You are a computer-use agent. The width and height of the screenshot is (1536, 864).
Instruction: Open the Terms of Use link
○ ○ ○
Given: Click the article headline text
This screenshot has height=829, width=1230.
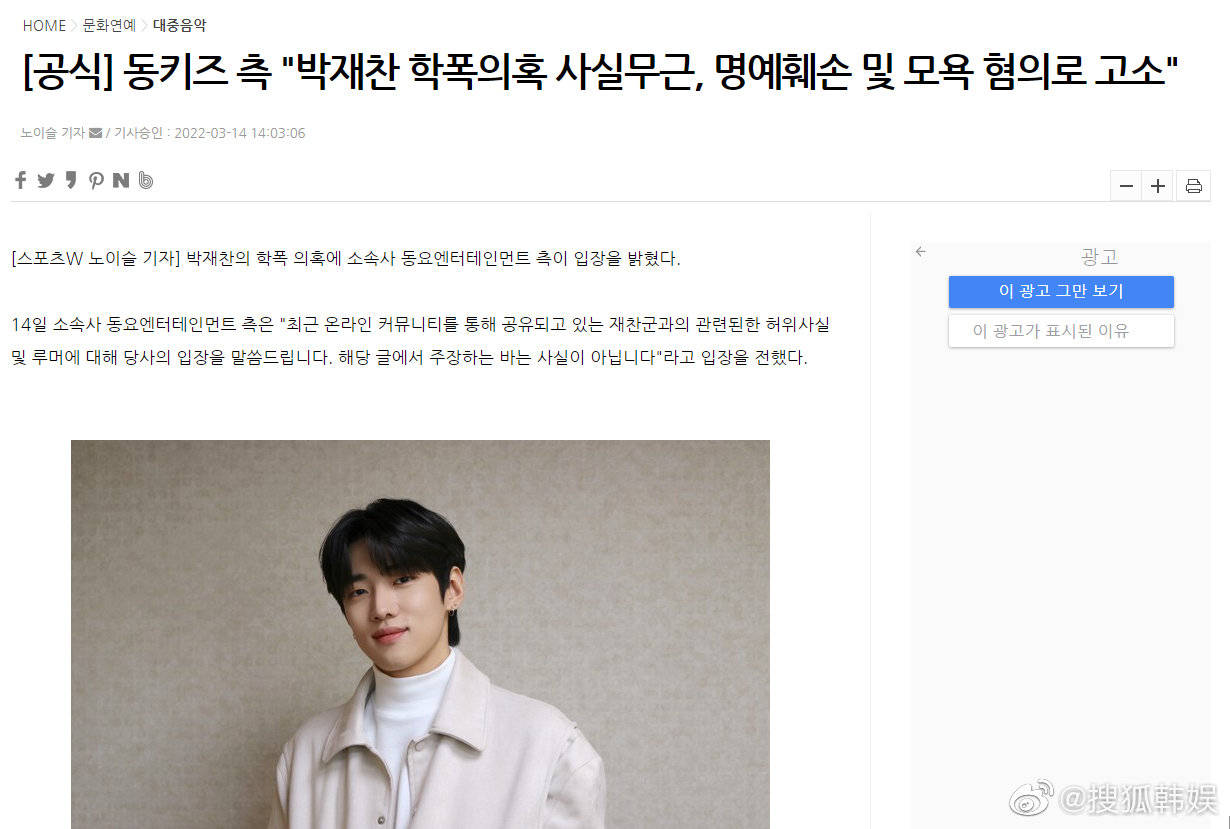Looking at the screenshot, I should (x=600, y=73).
○ ○ ○
[WHAT IS REQUIRED] Copy out, word for word, the part of the entries above that begins at the line with "You are a computer-use" and ends at the line with "Instruction: Open the Terms of Use link", including both.

[TASK RESPONSE]
You are a computer-use agent. The width and height of the screenshot is (1536, 864).
Instruction: Open the Terms of Use link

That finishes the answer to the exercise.